In 2000, there were 25 workers who commuted into the municipality and 132 workers who commuted away. The municipality is a net exporter of workers, with about 5.3 workers leaving the municipality for every one entering. Of the working population, 5.1% used public transportation to get to work, and 62.2% used a private car.

==Religion==
From the 2000 census, 65 or 15.8% were Roman Catholic, while 248 or 60.2% belonged to the Swiss Reformed Church. Of the rest of the population, there was 1 member of an Orthodox church and there were 18 individuals (or about 4.37% of the population) who belonged to another Christian church. There was 1 individual who was Islamic. There was 1 person who was Buddhist and 2 individuals who were Hindu. 71 (or about 17.23% of the population) belonged to no church, are agnostic or atheist, and 5 individuals (or about 1.21% of the population) did not answer the question.

==Education==
In Corcelles-le-Jorat about 158 or (38.3%) of the population have completed non-mandatory upper secondary education, and 75 or (18.2%) have completed additional higher education (either university or a Fachhochschule). Of the 75 who completed tertiary schooling, 52.0% were Swiss men, 36.0% were Swiss women, 6.7% were non-Swiss men.

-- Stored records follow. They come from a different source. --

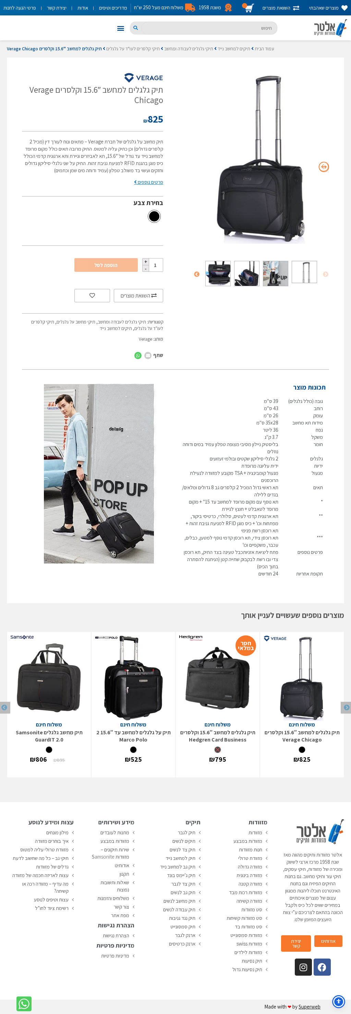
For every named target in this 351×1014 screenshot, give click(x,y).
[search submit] (135, 28)
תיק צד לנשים (182, 849)
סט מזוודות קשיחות (244, 918)
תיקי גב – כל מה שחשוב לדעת (41, 858)
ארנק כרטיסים (182, 943)
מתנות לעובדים (114, 832)
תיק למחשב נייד (180, 858)
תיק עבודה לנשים (179, 909)
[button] (120, 28)
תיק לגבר (186, 832)
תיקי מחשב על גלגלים (76, 322)
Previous (325, 274)
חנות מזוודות (250, 849)
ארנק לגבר (185, 935)
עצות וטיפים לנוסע (51, 899)
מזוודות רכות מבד (245, 892)
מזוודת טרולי (250, 858)
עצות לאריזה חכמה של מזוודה (40, 875)
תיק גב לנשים (183, 892)
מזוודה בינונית (249, 875)
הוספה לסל (106, 265)
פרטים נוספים (150, 182)
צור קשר (121, 906)
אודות (82, 7)
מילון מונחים (57, 832)
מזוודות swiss (249, 943)
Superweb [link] (309, 1006)
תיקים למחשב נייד (234, 49)
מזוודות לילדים (248, 952)
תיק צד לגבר (183, 883)
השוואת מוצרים (136, 295)
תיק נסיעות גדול (247, 969)
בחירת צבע (148, 203)
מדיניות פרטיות (115, 955)
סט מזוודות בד (248, 926)
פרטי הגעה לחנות (19, 7)
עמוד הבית (264, 49)
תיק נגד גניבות (182, 918)
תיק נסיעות (252, 961)
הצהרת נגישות (116, 935)
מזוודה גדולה (250, 866)
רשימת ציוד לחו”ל (52, 908)
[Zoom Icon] (261, 158)
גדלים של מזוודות (52, 866)
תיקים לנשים (183, 841)
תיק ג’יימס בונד (181, 875)
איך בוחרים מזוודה (52, 841)
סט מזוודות (251, 909)
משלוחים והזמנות (113, 898)
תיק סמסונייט (182, 926)
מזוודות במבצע (247, 841)
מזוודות (255, 832)
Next (196, 274)
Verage (145, 339)
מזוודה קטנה (250, 883)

In the 2009/2010 school year there were a total of 46 students in the Corcelles-le-Jorat school district. In the Vaud cantonal school system, two years of non-obligatory pre-school are provided by the political districts. During the school year, the political district provided pre-school care for a total of 155 children of which 83 children (53.5%) received subsidized pre-school care. The canton's primary school program requires students to attend for four years. There were 23 students in the municipal primary school program. The obligatory lower secondary school program lasts for six years and there were 23 students in those schools.

As of 2000, there were 11 students in Corcelles-le-Jorat who came from another municipality, while 65 residents attended schools outside the municipality.